- Problem description -
Write out every entry below word for word, leaving nothing out.

Source records:
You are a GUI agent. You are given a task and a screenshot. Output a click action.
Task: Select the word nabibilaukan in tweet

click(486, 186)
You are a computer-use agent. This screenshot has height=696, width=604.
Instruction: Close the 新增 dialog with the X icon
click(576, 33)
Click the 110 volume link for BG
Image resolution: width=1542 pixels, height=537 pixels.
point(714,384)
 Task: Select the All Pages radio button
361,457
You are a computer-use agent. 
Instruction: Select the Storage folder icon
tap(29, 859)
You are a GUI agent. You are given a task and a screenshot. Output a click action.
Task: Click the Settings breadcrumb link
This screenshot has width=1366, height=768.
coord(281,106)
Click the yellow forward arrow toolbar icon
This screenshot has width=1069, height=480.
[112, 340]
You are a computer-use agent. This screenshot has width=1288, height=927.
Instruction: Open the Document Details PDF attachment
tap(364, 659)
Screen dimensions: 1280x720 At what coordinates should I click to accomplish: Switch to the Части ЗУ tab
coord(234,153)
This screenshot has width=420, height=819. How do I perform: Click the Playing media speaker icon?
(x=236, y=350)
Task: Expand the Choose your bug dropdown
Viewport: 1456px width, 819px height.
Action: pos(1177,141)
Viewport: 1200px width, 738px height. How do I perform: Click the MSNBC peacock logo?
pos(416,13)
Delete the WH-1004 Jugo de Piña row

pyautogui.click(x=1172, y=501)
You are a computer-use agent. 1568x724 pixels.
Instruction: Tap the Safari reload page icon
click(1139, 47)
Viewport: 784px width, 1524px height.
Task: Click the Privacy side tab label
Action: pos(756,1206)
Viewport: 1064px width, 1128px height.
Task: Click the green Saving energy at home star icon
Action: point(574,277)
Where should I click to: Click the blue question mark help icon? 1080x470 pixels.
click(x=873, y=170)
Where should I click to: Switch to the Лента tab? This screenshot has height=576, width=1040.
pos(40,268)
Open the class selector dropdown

- Answer space -
You are a GUI agent. You are given a task and a screenshot. Output a click action.
Task: Select the word nabibilaukan in tweet

click(486, 186)
You are a computer-use agent. This screenshot has height=696, width=604.
Instruction: Close the 新增 dialog with the X icon
click(576, 33)
Click the 110 volume link for BG
Image resolution: width=1542 pixels, height=537 pixels.
point(714,384)
 Task: Select the All Pages radio button
361,457
You are a computer-use agent. 
Instruction: Select the Storage folder icon
tap(29, 859)
You are a GUI agent. You are given a task and a screenshot. Output a click action.
Task: Click the Settings breadcrumb link
This screenshot has width=1366, height=768.
coord(281,106)
Click the yellow forward arrow toolbar icon
This screenshot has width=1069, height=480.
[112, 340]
You are a computer-use agent. This screenshot has width=1288, height=927.
Instruction: Open the Document Details PDF attachment
tap(364, 659)
Screen dimensions: 1280x720 At what coordinates should I click to accomplish: Switch to the Части ЗУ tab
coord(234,153)
This screenshot has width=420, height=819. How do I perform: Click the Playing media speaker icon?
(x=236, y=350)
Task: Expand the Choose your bug dropdown
Viewport: 1456px width, 819px height.
Action: pos(1177,141)
Viewport: 1200px width, 738px height. How do I perform: Click the MSNBC peacock logo?
pos(416,13)
Delete the WH-1004 Jugo de Piña row

pyautogui.click(x=1172, y=501)
You are a computer-use agent. 1568x724 pixels.
Instruction: Tap the Safari reload page icon
click(1139, 47)
Viewport: 784px width, 1524px height.
Task: Click the Privacy side tab label
Action: pos(756,1206)
Viewport: 1064px width, 1128px height.
Task: Click the green Saving energy at home star icon
Action: point(574,277)
Where should I click to: Click the blue question mark help icon? 1080x470 pixels.
click(x=873, y=170)
Where should I click to: Switch to the Лента tab? This screenshot has height=576, width=1040.
pos(40,268)
Open the class selector dropdown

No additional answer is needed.